> **WHAT THIS TASK INVOLVES**
Without including pictures, set down every record exactly as it stands.

*** Opening of LISTED ENTRIES ***

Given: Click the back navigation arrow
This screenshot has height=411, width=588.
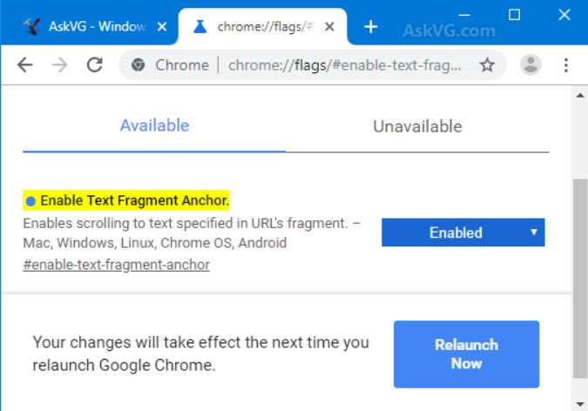Looking at the screenshot, I should (x=25, y=64).
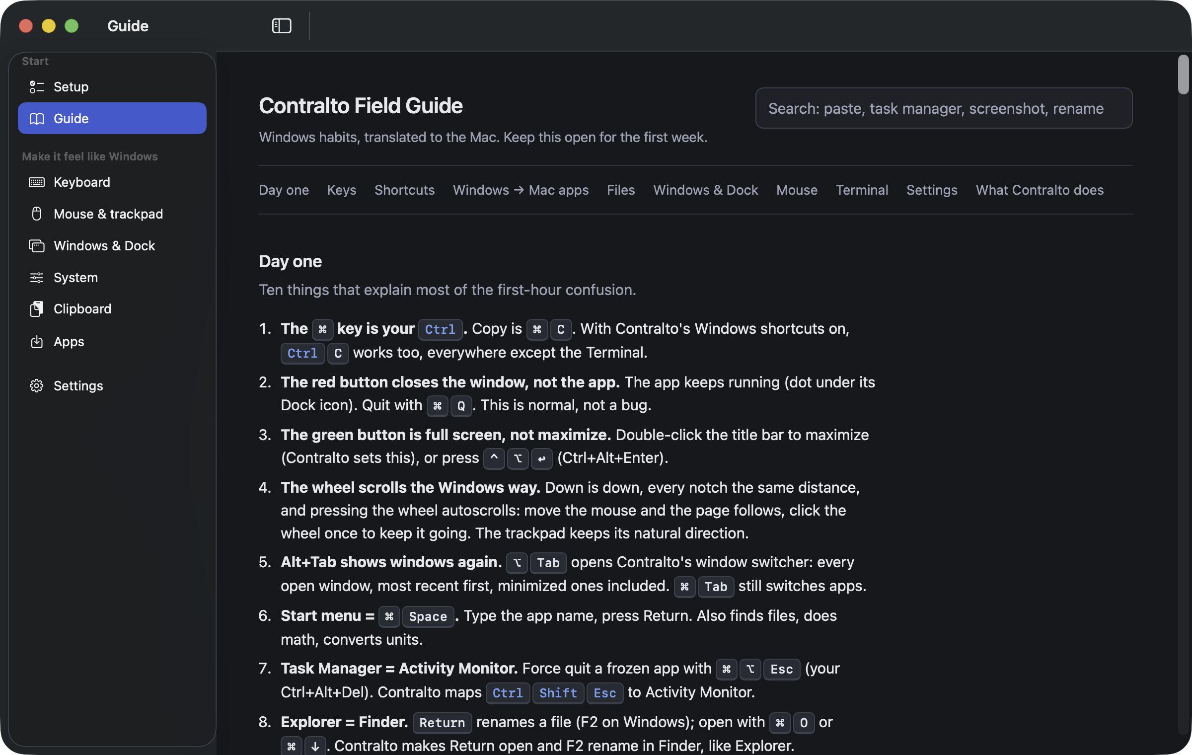Click the Setup checklist icon
This screenshot has height=755, width=1192.
(37, 87)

*** Close of LISTED ENTRIES ***

> **YOUR SOLUTION**
Given: Click the back navigation arrow
This screenshot has height=411, width=588.
Looking at the screenshot, I should (x=25, y=64).
Click the Setup checklist icon
This screenshot has height=755, width=1192.
(37, 87)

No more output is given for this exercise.